Seu domínio não tem fim, ele não está limitado à esfera espiritual, ou
somente terrena, mas Ele diz que que a autoridade foi recebida no céu e da terra,
indicando que o domínio desse Rei não tem fim, ele se estende por toda a criação,
seja espiritual, seja material. A autoridade que ele tem sobre todas as coisas é de
posse, tudo é seu por direito, ele comprou e pagou por seu direito na cruz.
MATEUS 28.19
A sentença inicial deste versículo é “πορευθέντες οὖν μαθητεύσατε πάντα τὰ
*
ἔθνη”, ela começa com um verbo particípio aoristo, que indica uma oração única,
mas que ocorre anterior à ação do verbo principal. Ele pode ser traduzido como um
gerúndio na língua portuguesa, já que é uma ação contínua no presente, em
desenvolvimento Ele acompanha o verbo seguinte, que é o verbo principal da
oração “μαθητεύσατε”, este é um aoristo, imperativo, ativo, que aponta para uma
ordem que deve ser obedecida. O objeto direto da oração é expresso em “πάντα τὰ
ἔθνη”, que compreende a extensão da ordem dada aos discípulos.
O restante do versículo compreende toda a oração “βαπτίζοντες αὐτοὺς εἰς
τὸ ὄνομα τοῦ πατρὸς καὶ τοῦ υἱοῦ καὶ τοῦ ἁγίου πνεύματος,” O verbo da oração é
“βαπτίζοντες”, que tem uma ação anterior à do verbo principal, por ser um particípio
presente. Geralmente é traduzido como uma ação em curso, no gerúndio. Enquanto
faziam discípulos, ao mesmo tempo deveriam batizar.

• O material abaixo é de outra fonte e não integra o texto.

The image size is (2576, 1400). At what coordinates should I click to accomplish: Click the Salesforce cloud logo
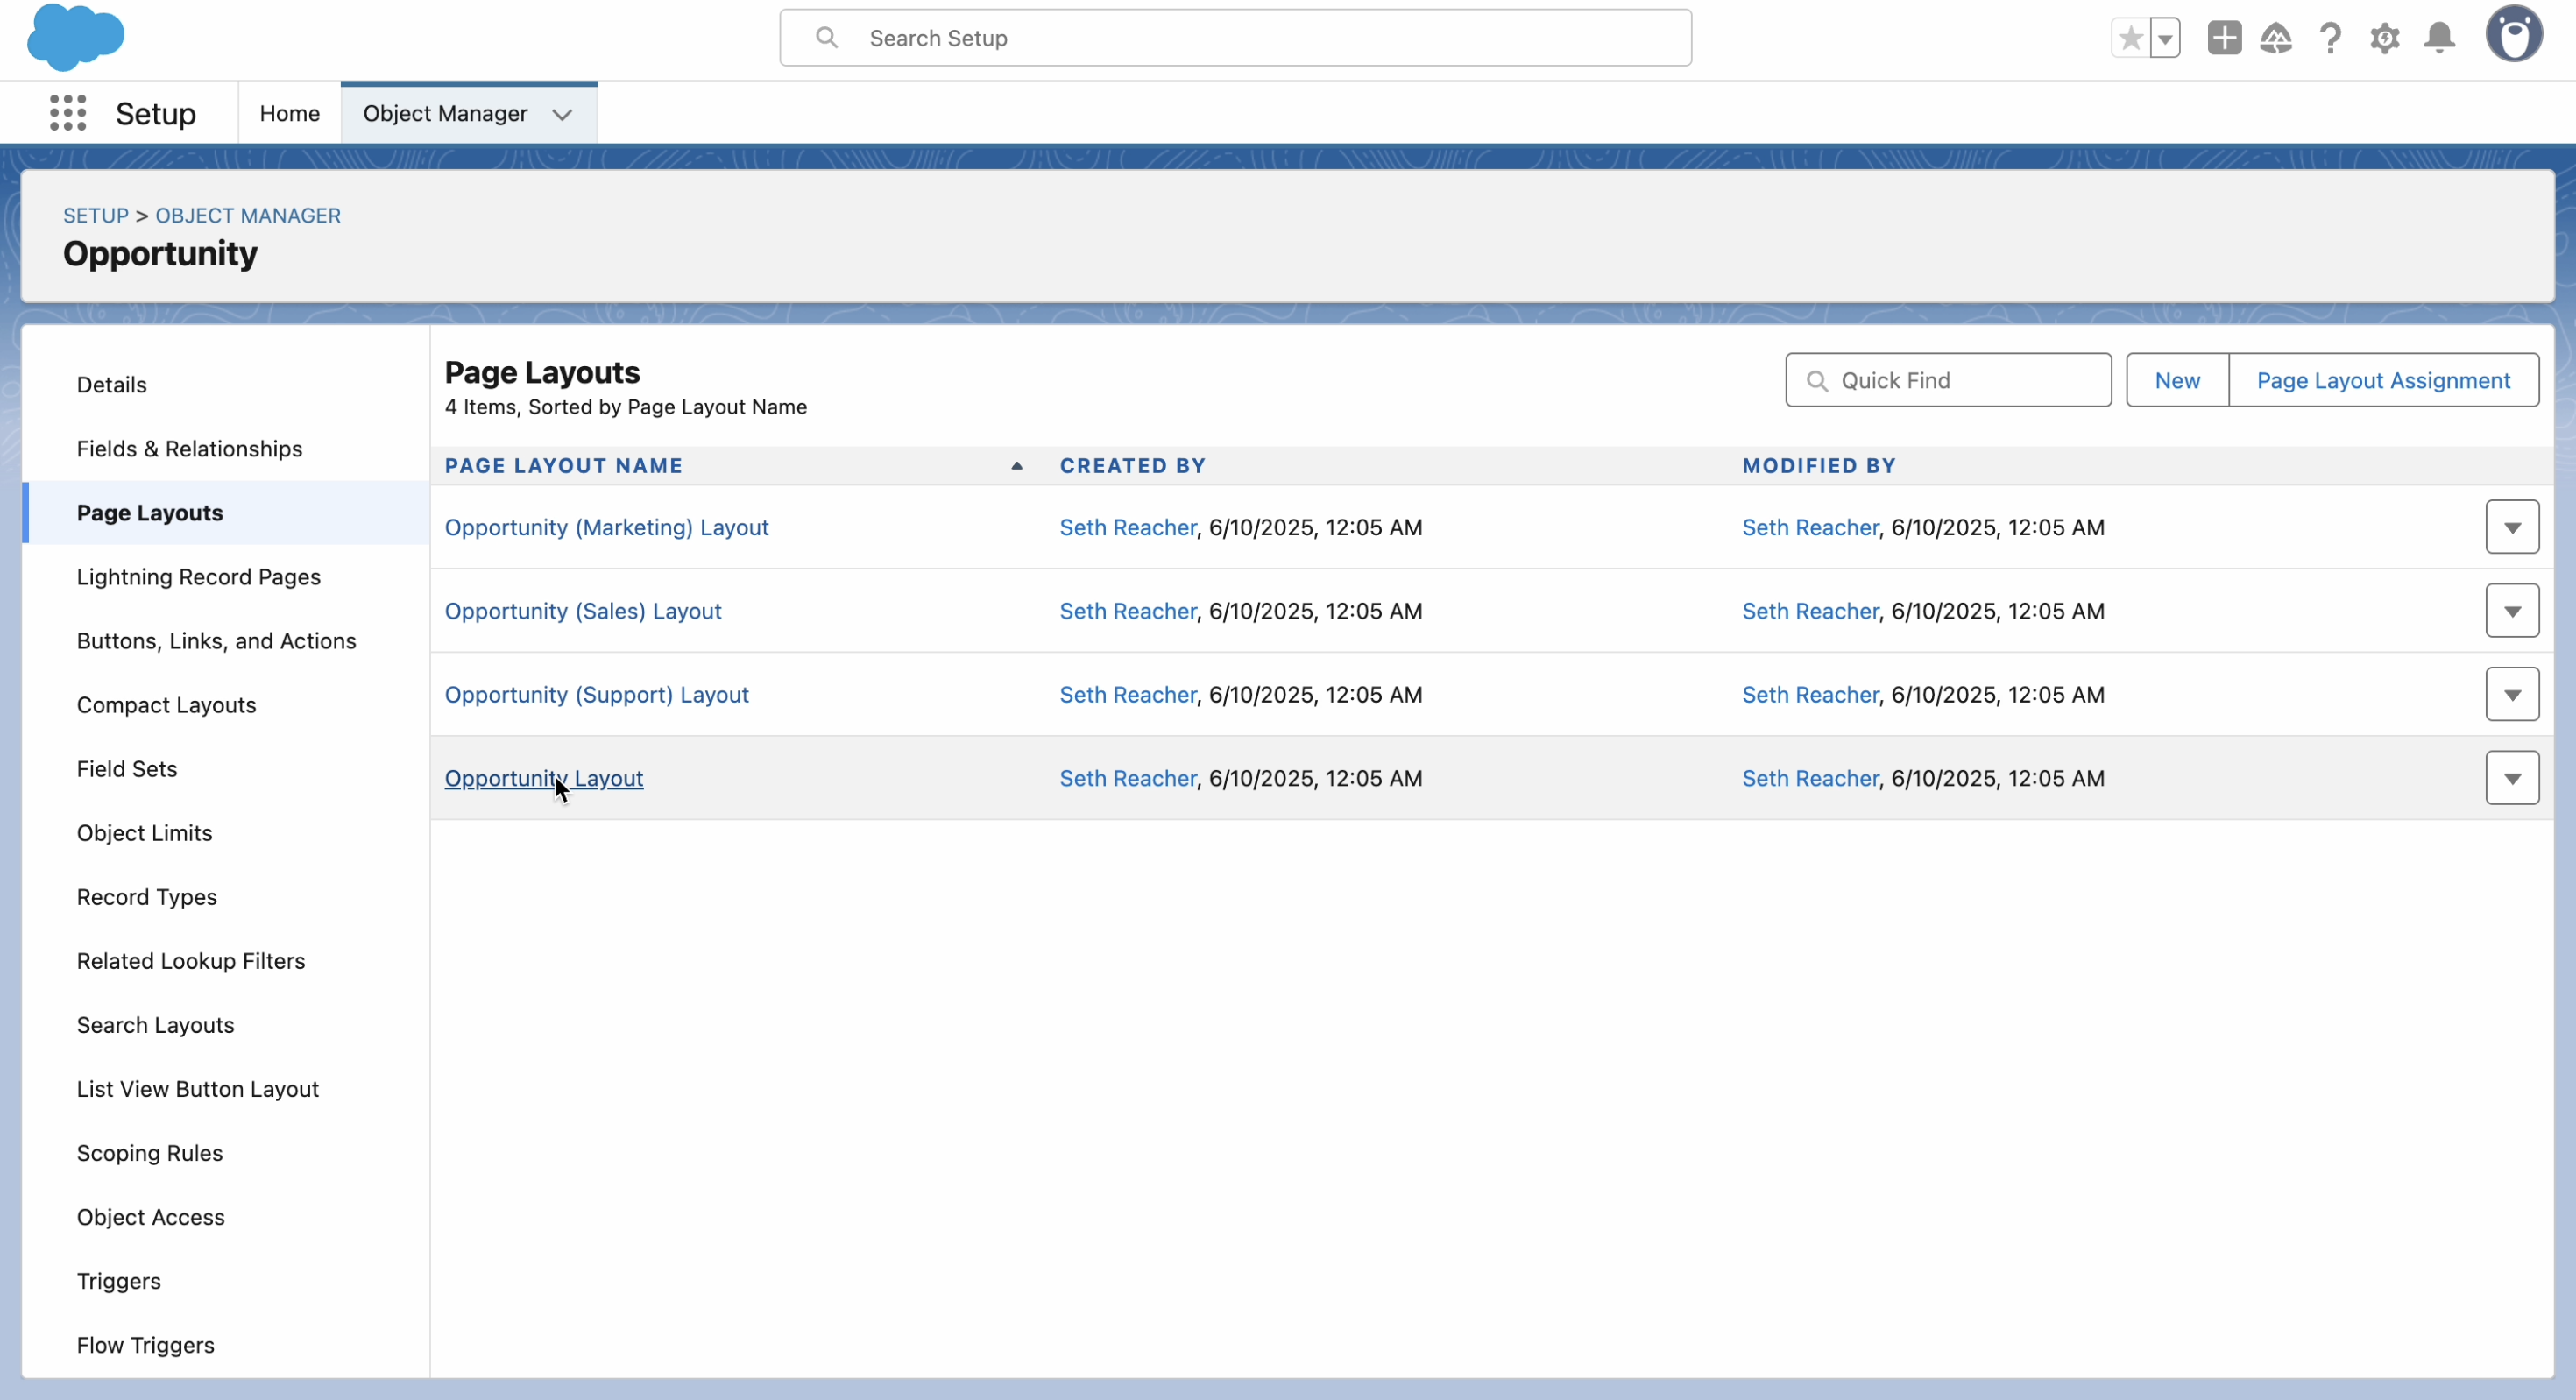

O pronome pessoal “αὐτοὺς” aponta o objeto direto da oração, quem recebe
a ação do verbo. Os substantivos genitivos “πατρὸς”, “υἱοῦ” e “ἁγίου πνεύματος”
apontam ideia de posse, no caso, a quem pertence o nome no qual os discípulos
deveriam ser batizados.
Existe um problema na maioria das traduções, quanto ao modo de traduzir
para a língua portuguesa o verbo “πορευθέντες”, a maioria o traduz como um
imperativo, “Ide!”, porém, o verbo é um particípio aoristo, cuja ação vem antes da
ação do verbo principal, devendo ser traduzida como uma ação presente, no
gerúndio “indo”. Todas as versões traduzem o verbo “μαθητεύσατε” como um
imperativo, que nesse caso é, exceto pela versão católica que traz uma tradução
mais aberta. Já a tradução do verbo batizar, é feita pela maioria das traduções como
um gerúndio, menos na versão católica que coloca o verbo como um imperativo.

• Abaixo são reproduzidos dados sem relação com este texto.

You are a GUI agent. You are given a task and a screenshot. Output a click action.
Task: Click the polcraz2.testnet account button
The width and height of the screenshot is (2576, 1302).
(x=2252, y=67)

Nesse caso, se o primeiro verbo da perícope que é indo tivesse que ser traduzido
como um imperativo, de fato, esse também deveria. Porém, não é o caso.
Diferente do que algumas traduções colocam, o verbo ir, não está no
imperativo (Ide!), mas no gerúndio, o que indica que o foco de Jesus não está em
simplesmente ir, mas no que o verbo principal indica que é fazer discípulos. Nós não
cumprimos os ide de Jesus, nós cumprimos a ordem de fazer discípulos.
A extensão dessa tarefa não se limita a uma região específica, mas a todas
as nações da terra, a fim de que em todo o mundo existam representantes diante do
Cordeiro de Deus.
Esse ato de batizar é feito não em nome dos discípulos, ou apóstolos, mas
em Nome do Pai, do Filho e do Espírito Santo. A ideia de nome representa
autoridade, é pela autoridade da Trindade que os discípulos são batizados e
inseridos no povo de Deus. Deus é o seu Deus e eles são seu povo. Um pacto é
estabelecido, não importando a qual nação eles pertençam.
MATEUS 28.20
Outro verbo que merece destaque é “εἰμι”, cuja estado está no presente, em
uma ação em curso. Assim traduzem todas as versões, exceto a NVI, que coloca o
verbo no futuro, precisando, portanto, de correção.
Outro verbo que faz parte do modo como eles deveriam fazer discípulos é
“Ensinando”. Assim como os demais, o modo do verbo acompanha o verbo
principal. Portanto, simultaneamente a fazer discípulos, ir e batizar os convertidos,
eles deveriam ensinar aquilo que Jesus já havia ordenado em seu ministério,
enquanto esteve com seus discípulos.
Por fim, é perceptível, que assim como eles cumpririam essa tarefa pela
autoridade do Senhor, eles também o fariam com a promessa de que ele mesmo
estaria presente todos os dias, já ali. É a presença espiritual de Cristo com os seus
discípulos que os encoraja a cumprir a missão, e ao mesmo tempo que os capacita
a isso. Por isso, sem ele, nada podemos fazer. A promessa do Senhor não termina
somente com o término do ministério dos apóstolos, mas perdura por todos os
séculos, até que todas as coisas estejam consumadas. A promessa de Jesus, é que
hoje, com aqueles que são seus discípulos, ele permanece presente.